The first lesson he gives in the class is on how to get a firm grip on the wood block, and how to get control of the knife for cutting safely. Students have to draw the design they want to carve on the block, and then practice cutting it off. He makes them practice U-cuts, V-cuts and perpendiculars.
"The thing about wood is that when you take it off, you can't put it back like clay, so it is important to be careful," Harkins said.
The perpendicular cut is the hardest to make successfully, according to Harkins . To make it easier, he suggests the technique of taking wood off from one side, then the other, and finally from the middle, a little bit at a time.
The wood he uses to give his students their first bit of practice is basswood, the same type primarily used in Europe. It grows in mountainous areas, such as the Appalachian Mountains, and it is denser than normal wood because of the cool, crisp climate.
Harkins said he gets wood for his workshops mostly from lumberyards and sometimes from hardwood stores.
Carving styles he uses include carving in the round; relief carving, which refers to the carved subject being made to stand above the background; and chip carving, which is putting the design on wood and taking it out by small incisions.
Harkins has carved all sizes of wood in his lifetime, from very small pieces to 16-foot-tall totem poles. He has also done some pieces for the College of Engineering at N.C . State.
Mary Lynn, a statistics professor at UNC , came all the way from Chapel Hill to attend the workshop.
"I have always been interested in wood carving, and when somebody dropped out of this session and a spot opened up, I immediately signed up for it" Lynn said. "It's a long drive to this place, but we don't have anything like this Crafts Center at UNC , so it's worth it."

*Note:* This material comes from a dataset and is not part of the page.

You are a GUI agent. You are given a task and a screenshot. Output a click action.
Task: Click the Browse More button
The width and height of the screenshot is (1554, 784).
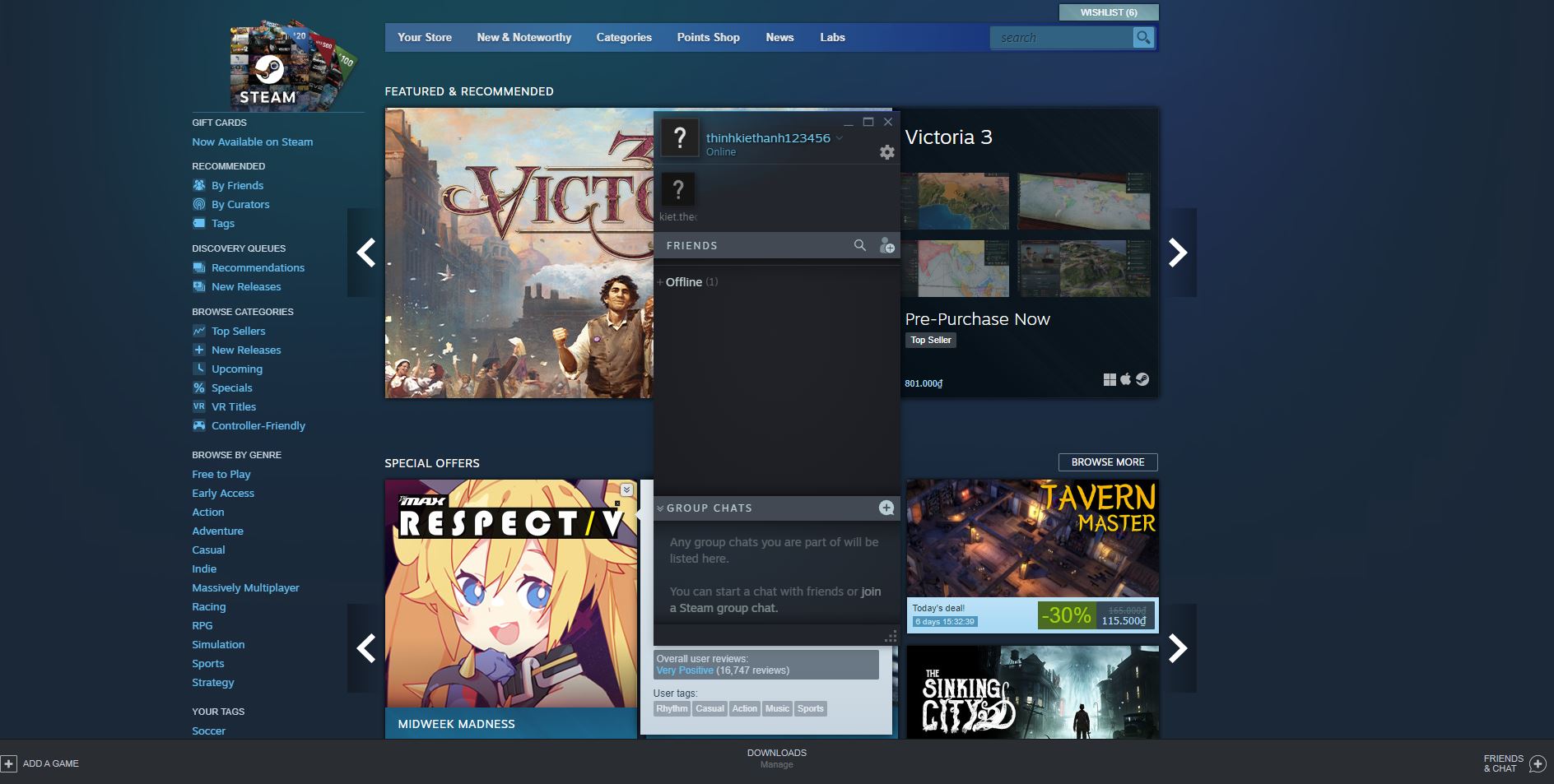pos(1107,462)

After the students have practiced for a while making cuts and removing tiny parts from their initial piece, Harkins gives them the actual blocks of wood from which they will carve out a wolf. This wood is a little thicker than the practice piece, but not much harder. The block has already been roughly shaped like a wolf, with the prominent anatomical details and posture of the animal to be carved sketched on it in pencil.
The students will have to carve off the extra pieces to make it finer in detail. They began by putting a center line around the piece, as Harkins describes to each student individually from where to take the wood out, and puts more pencil marks on their pieces to make things easier to figure out.
"You have to go around the tail, one side from the other, and then work on the legs," Harkins said. "Pay attention to the fact that one of the legs is in front of the other. Just keep working around, and once you get most of the wood out, I will guide you further."
Each student's wolf will be carved out part by part in a series of similar workshops and will be completed in about six weeks.